=== Supplied records ===
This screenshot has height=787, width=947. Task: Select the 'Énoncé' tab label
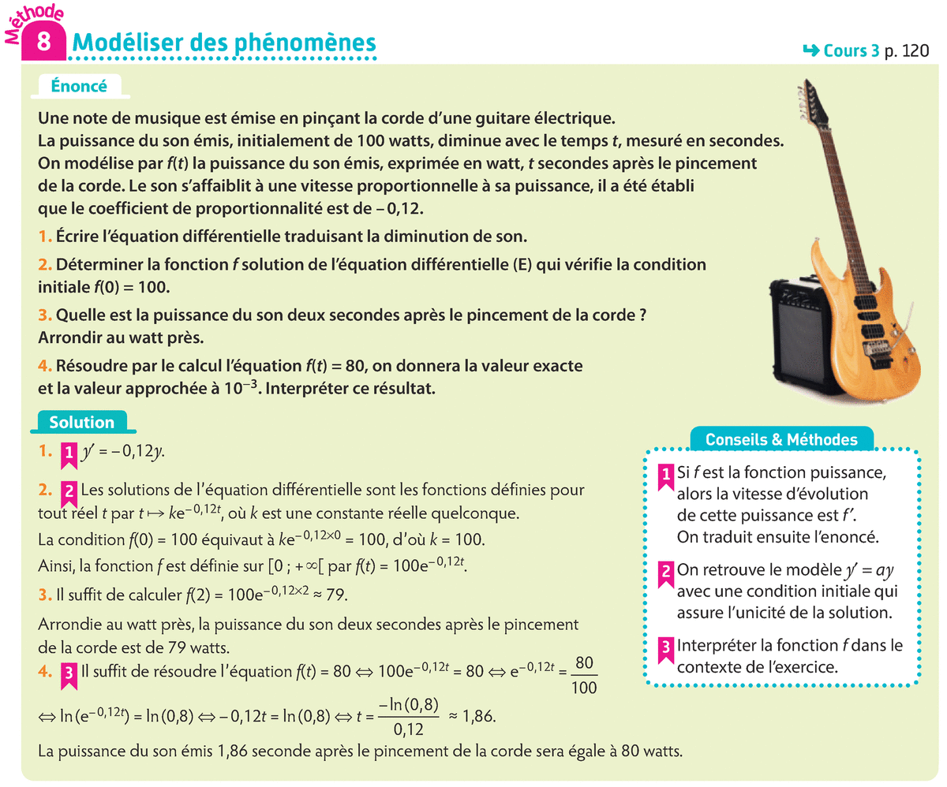click(x=78, y=86)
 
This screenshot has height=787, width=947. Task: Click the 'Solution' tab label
click(x=81, y=423)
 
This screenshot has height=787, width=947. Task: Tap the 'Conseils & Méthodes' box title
click(x=781, y=439)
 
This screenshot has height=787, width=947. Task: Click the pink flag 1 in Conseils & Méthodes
click(x=665, y=473)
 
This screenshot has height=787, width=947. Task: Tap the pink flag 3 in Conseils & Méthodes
click(x=665, y=647)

=== Your task ===
Reproduce the material above verbatim, from the first line to the last, omitting the picture.

=== Final answer ===
This screenshot has height=787, width=947. Task: Select the 'Énoncé' tab label
click(x=78, y=86)
 
This screenshot has height=787, width=947. Task: Click the 'Solution' tab label
click(x=81, y=423)
 
This screenshot has height=787, width=947. Task: Tap the 'Conseils & Méthodes' box title
click(x=781, y=439)
 
This screenshot has height=787, width=947. Task: Click the pink flag 1 in Conseils & Méthodes
click(x=665, y=473)
 
This screenshot has height=787, width=947. Task: Tap the pink flag 3 in Conseils & Méthodes
click(x=665, y=647)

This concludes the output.